Optional plotting extra

PlotSpec stays opt-in for v0.9.0. The quickstarts and notebooks render calibrated explanations without it; enable the PlotSpec extras only when you need uncertainty-aware visuals for reports or audits.

PlotSpec is the optional plotting backend introduced alongside the governance refresh. It produces telemetry-aware renderings that document interval sources and fallbacks while keeping the calibrated workflow unchanged.

Requirements

pip install "calibrated_explanations[viz]"

Render a regression explanation

from pathlib import Path
from calibrated_explanations.viz import (
    build_regression_bars_spec,
    matplotlib_adapter,
)

predict = {"predict": 3.2, "low": 2.7, "high": 3.8}
feature_weights = {
    "predict": [0.8, -0.4, 0.2],
    "low": [0.5, -0.7, 0.0],
    "high": [1.1, -0.1, 0.4],
}
features_to_plot = [0, 1, 2]
column_names = ["feat_a", "feat_b", "feat_c"]
instance = [1.2, 0.3, -0.1]

spec = build_regression_bars_spec(
    title="Regression feature contributions",
    predict=predict,
    feature_weights=feature_weights,
    features_to_plot=features_to_plot,
    column_names=column_names,
    instance=instance,
    y_minmax=(2.0, 4.0),
    interval=True,
    sort_by="abs",  # one of: none|value|abs|width|label
    ascending=False,
)

output = Path("plotspec_example.png")
matplotlib_adapter.render(spec, show=False, save_path=str(output))

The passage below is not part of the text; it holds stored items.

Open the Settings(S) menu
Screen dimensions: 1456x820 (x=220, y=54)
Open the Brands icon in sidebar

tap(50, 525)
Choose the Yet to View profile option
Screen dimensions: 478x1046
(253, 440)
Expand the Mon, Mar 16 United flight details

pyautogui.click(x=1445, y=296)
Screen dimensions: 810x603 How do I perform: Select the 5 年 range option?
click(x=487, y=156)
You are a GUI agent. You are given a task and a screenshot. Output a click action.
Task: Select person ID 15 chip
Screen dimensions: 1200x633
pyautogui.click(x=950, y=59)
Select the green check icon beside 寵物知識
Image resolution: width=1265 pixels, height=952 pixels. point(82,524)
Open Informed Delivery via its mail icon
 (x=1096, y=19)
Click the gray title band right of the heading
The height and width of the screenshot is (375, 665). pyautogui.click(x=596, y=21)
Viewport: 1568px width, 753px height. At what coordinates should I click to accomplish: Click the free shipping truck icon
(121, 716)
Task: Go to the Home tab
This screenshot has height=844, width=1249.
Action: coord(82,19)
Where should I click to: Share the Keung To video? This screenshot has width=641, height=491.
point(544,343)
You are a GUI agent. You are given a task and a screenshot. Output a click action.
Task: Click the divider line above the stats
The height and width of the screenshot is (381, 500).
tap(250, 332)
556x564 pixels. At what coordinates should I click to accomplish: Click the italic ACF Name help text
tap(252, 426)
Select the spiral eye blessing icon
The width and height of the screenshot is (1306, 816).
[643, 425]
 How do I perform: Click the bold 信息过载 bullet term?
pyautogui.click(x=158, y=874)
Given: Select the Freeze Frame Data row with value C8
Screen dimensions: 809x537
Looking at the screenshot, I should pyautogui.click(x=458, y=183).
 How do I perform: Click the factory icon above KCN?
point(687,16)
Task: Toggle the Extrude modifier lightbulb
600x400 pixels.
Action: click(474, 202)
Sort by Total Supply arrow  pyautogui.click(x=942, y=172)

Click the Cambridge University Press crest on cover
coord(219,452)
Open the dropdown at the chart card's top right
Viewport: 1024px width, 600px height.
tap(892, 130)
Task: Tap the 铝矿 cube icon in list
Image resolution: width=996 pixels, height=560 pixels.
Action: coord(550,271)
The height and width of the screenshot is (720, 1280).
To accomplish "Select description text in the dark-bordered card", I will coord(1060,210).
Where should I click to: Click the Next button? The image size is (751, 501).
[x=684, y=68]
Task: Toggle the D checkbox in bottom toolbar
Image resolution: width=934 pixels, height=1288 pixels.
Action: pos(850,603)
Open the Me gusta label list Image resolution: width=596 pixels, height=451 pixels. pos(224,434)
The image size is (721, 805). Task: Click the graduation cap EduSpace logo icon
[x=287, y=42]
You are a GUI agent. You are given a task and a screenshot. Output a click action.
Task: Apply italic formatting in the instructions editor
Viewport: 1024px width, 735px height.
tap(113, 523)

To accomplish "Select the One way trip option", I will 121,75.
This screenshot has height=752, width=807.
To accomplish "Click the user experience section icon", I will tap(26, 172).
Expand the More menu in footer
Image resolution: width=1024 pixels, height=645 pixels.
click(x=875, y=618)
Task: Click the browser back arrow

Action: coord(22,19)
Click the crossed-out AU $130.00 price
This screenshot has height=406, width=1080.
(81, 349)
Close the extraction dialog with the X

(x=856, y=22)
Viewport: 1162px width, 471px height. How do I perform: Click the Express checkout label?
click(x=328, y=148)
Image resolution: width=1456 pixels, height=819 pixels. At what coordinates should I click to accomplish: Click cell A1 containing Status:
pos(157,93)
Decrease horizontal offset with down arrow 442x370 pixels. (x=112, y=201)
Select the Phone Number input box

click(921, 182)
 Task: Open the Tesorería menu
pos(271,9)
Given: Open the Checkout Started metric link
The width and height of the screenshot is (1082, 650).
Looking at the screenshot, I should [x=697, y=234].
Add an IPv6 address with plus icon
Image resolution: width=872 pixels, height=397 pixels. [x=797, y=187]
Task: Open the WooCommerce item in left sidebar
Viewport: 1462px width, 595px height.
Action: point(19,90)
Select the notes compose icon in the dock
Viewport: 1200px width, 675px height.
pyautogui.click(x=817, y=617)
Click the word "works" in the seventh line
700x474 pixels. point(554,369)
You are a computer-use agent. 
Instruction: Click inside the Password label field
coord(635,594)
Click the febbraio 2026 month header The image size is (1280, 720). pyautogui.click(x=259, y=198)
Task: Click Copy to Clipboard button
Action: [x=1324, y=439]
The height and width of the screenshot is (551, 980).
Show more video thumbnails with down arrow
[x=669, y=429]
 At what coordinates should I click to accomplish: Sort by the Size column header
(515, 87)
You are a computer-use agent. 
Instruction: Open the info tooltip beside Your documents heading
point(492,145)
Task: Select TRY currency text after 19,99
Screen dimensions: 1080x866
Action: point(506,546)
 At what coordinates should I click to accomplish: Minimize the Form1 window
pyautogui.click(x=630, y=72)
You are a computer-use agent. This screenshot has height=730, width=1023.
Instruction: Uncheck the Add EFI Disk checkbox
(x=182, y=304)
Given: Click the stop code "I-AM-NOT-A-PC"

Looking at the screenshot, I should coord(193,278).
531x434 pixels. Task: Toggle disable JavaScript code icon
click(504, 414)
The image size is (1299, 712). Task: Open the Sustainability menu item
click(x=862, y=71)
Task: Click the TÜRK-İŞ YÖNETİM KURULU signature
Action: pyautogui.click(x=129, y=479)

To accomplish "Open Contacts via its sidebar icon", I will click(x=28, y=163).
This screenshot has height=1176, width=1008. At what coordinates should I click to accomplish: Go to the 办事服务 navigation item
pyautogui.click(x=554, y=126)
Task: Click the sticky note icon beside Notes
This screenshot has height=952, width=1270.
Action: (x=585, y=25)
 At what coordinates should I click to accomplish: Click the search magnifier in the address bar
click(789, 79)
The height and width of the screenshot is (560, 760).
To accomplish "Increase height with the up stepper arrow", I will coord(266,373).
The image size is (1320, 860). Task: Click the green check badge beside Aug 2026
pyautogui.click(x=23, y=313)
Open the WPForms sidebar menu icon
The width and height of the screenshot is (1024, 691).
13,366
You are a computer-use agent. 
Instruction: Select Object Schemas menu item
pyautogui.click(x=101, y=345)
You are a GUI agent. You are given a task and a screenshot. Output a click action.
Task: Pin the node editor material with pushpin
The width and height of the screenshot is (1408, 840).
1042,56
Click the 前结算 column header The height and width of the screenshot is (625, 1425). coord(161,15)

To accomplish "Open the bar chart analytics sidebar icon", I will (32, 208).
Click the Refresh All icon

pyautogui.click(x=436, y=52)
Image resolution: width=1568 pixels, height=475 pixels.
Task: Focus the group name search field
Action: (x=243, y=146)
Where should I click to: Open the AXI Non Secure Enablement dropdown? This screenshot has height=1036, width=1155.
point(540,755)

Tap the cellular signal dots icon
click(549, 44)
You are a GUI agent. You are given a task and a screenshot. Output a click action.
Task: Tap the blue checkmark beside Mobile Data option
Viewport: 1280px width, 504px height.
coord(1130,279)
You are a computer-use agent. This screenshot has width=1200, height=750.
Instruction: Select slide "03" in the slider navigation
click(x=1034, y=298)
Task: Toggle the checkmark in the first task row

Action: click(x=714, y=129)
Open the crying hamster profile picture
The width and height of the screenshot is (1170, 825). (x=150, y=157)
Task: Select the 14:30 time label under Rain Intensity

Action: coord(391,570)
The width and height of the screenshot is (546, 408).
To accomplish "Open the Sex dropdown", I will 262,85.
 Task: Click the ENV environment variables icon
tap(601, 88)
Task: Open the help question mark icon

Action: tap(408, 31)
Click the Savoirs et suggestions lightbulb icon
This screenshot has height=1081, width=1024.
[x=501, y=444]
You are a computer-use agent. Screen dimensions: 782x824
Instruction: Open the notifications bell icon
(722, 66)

sort_by accepts none, value, abs, width, or label. When intervals cross zero the adapter falls back to translucent bars that match legacy output.

Runtime telemetry

When you opt into PlotSpec, the library documents the chosen builder and renderer. PlotSpec identifiers are recorded on both the batch telemetry and explainer.runtime_telemetry as plot_source and plot_fallbacks. Use these fields to verify whether the PlotSpec adapter or a legacy fallback rendered the chart.

CLI discovery

Use the plugin CLI when you need to audit optional plot routes. List registered plot styles and identify defaults:

python -m calibrated_explanations.plugins.cli list plots
python -m calibrated_explanations.plugins.cli show plot_spec.default.factual --kind plots

The CLI output includes builder/renderer IDs, fallback chains, and compatibility flags.